[Records from a data source]
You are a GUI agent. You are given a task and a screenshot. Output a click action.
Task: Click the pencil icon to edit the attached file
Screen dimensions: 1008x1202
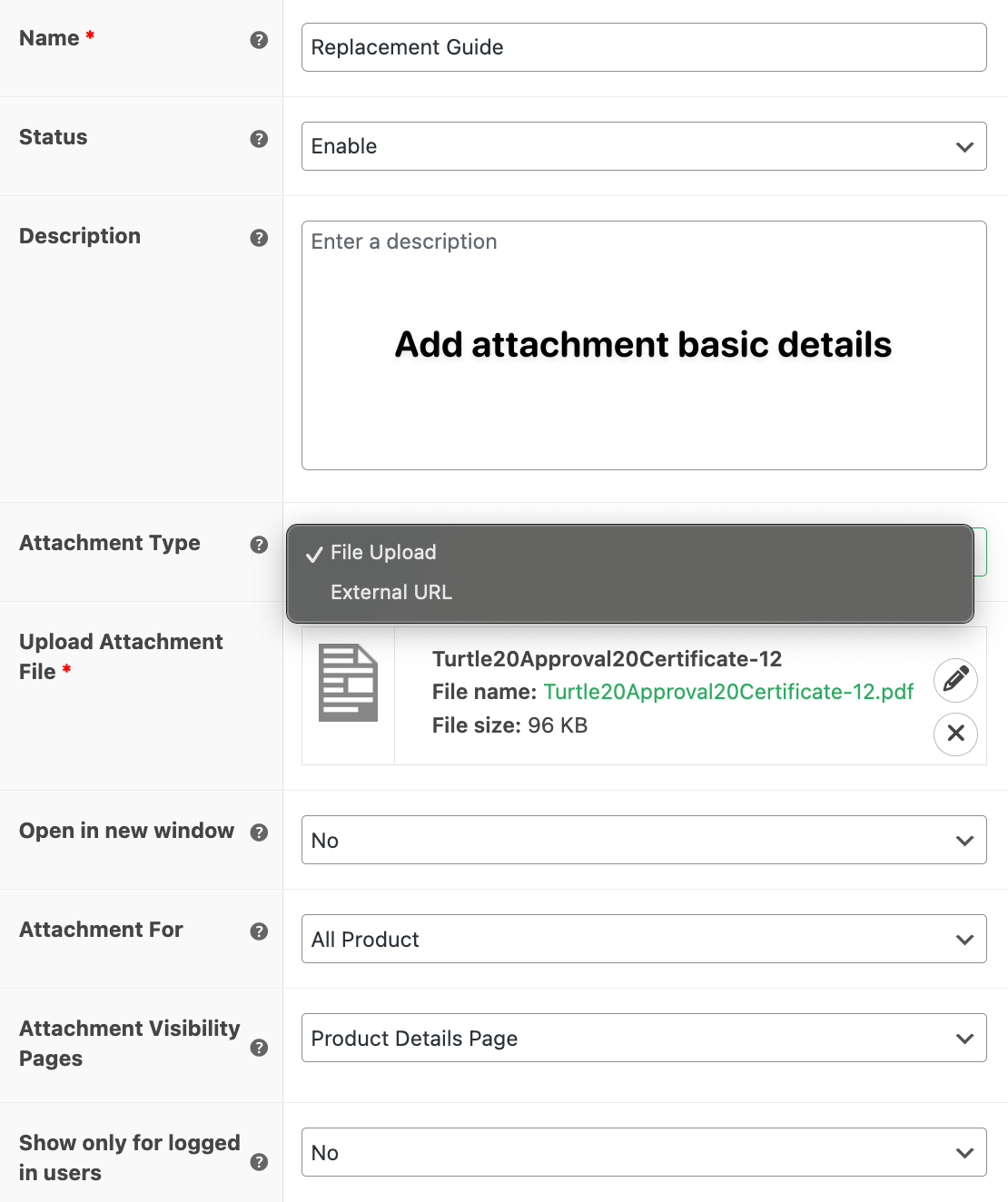955,680
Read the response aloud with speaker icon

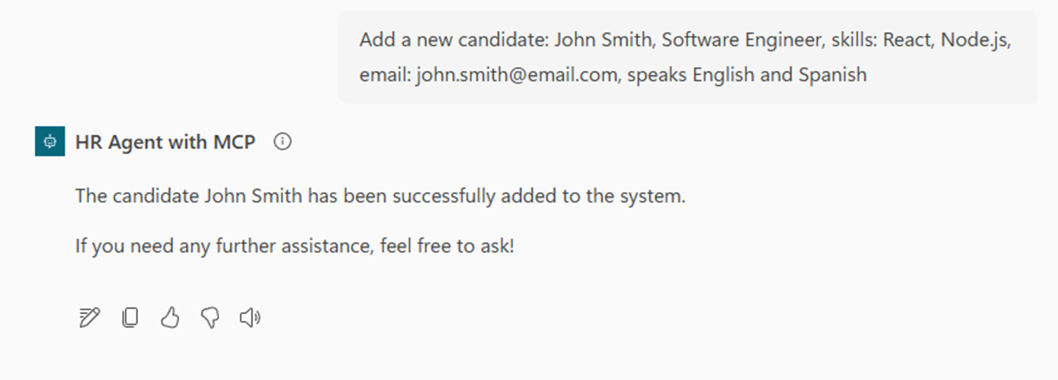point(250,317)
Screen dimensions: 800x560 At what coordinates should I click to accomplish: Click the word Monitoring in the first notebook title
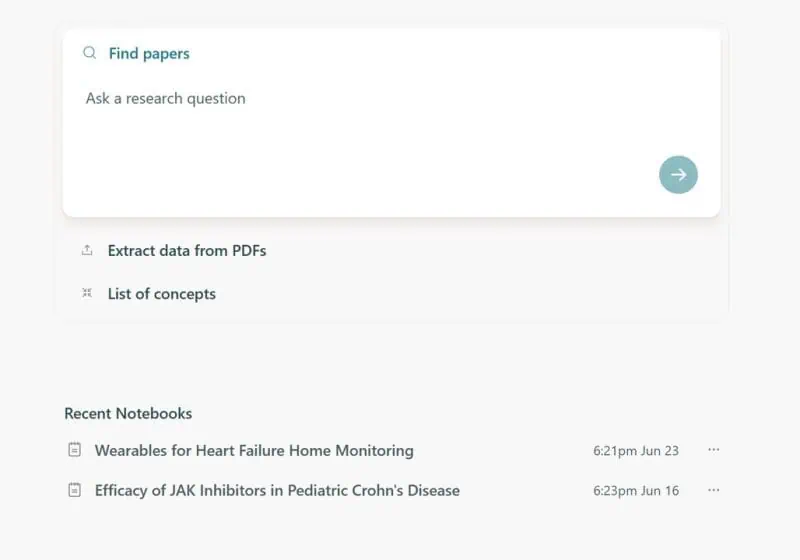374,451
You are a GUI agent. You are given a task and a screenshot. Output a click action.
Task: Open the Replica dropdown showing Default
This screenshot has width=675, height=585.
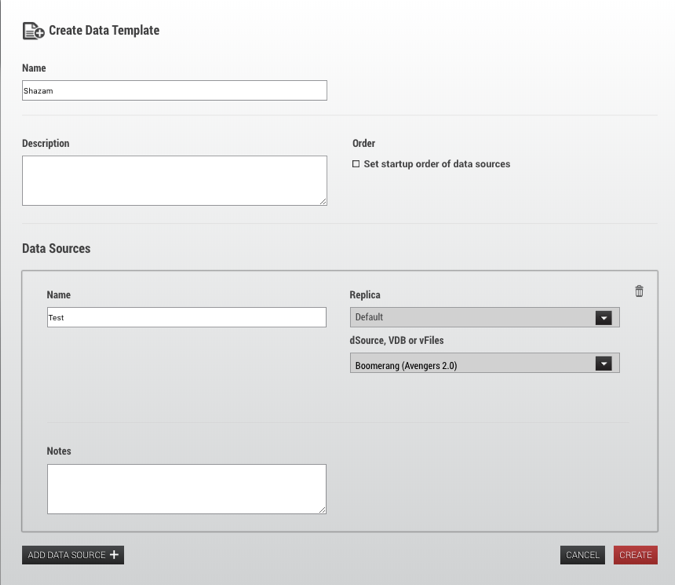472,318
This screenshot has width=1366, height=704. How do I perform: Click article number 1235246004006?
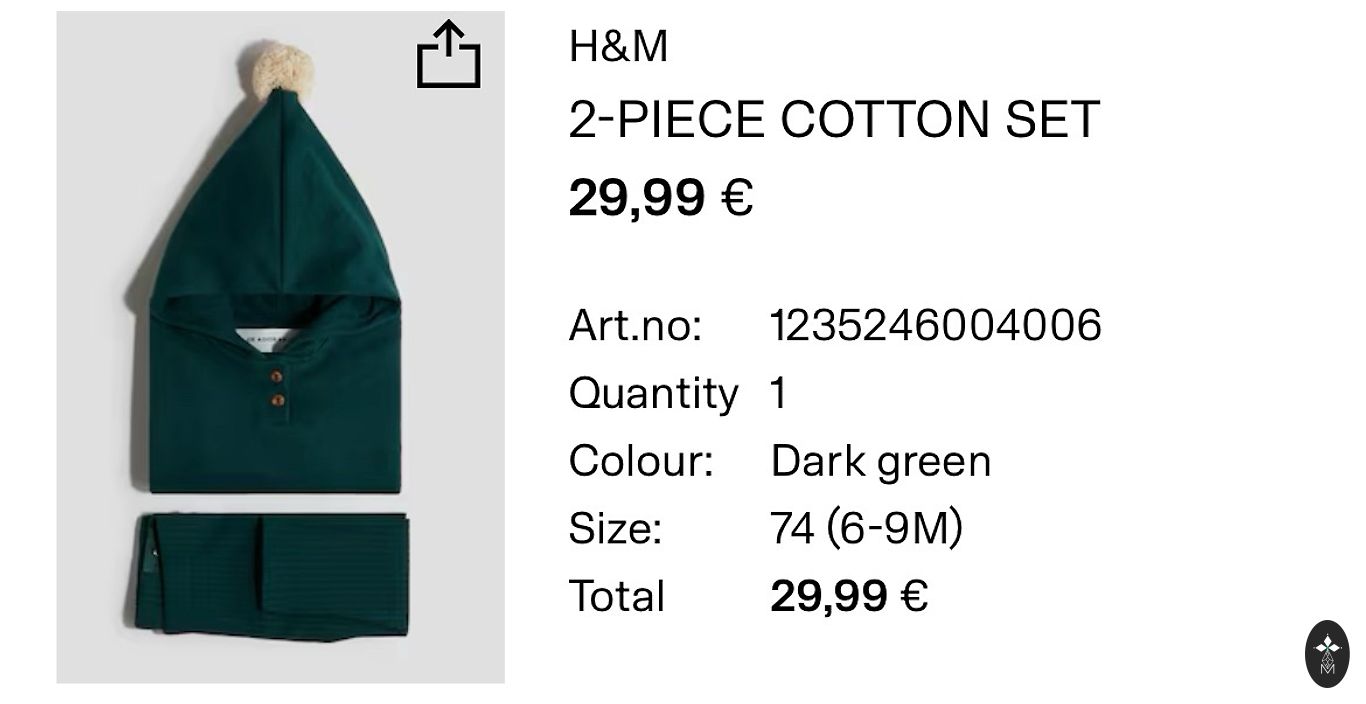(x=936, y=326)
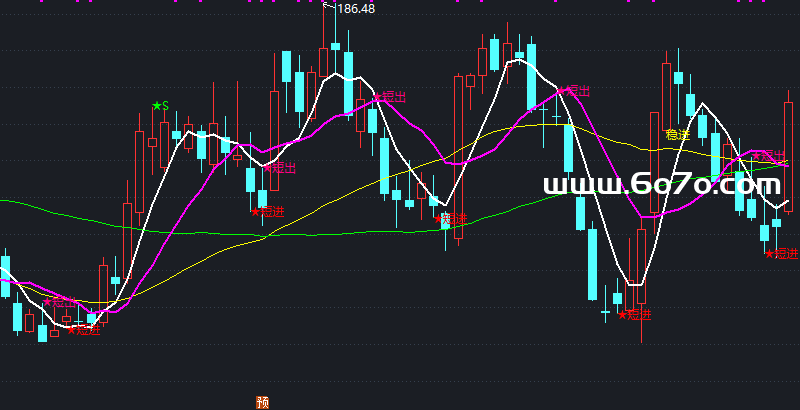Click the orange 预 marker at chart bottom
Image resolution: width=800 pixels, height=410 pixels.
tap(262, 402)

▸ **THE TASK**:
With the pictures removed, return the data above word for word.

▸ **PROBLEM SOLUTION**:
You are a GUI agent. You are given a task and a screenshot. Output a click action.
Task: Click the pencil icon to edit the attached file
Screen dimensions: 1008x1202
955,680
Read the response aloud with speaker icon

point(250,317)
Screen dimensions: 800x560 At what coordinates should I click to accomplish: Click the word Monitoring in the first notebook title
374,451
You are a GUI agent. You are given a task and a screenshot. Output a click action.
Task: Open the Replica dropdown showing Default
This screenshot has width=675, height=585.
472,318
This screenshot has width=1366, height=704. How do I perform: Click article number 1235246004006?
(x=936, y=326)
Click the orange 预 marker at chart bottom
Image resolution: width=800 pixels, height=410 pixels.
tap(262, 402)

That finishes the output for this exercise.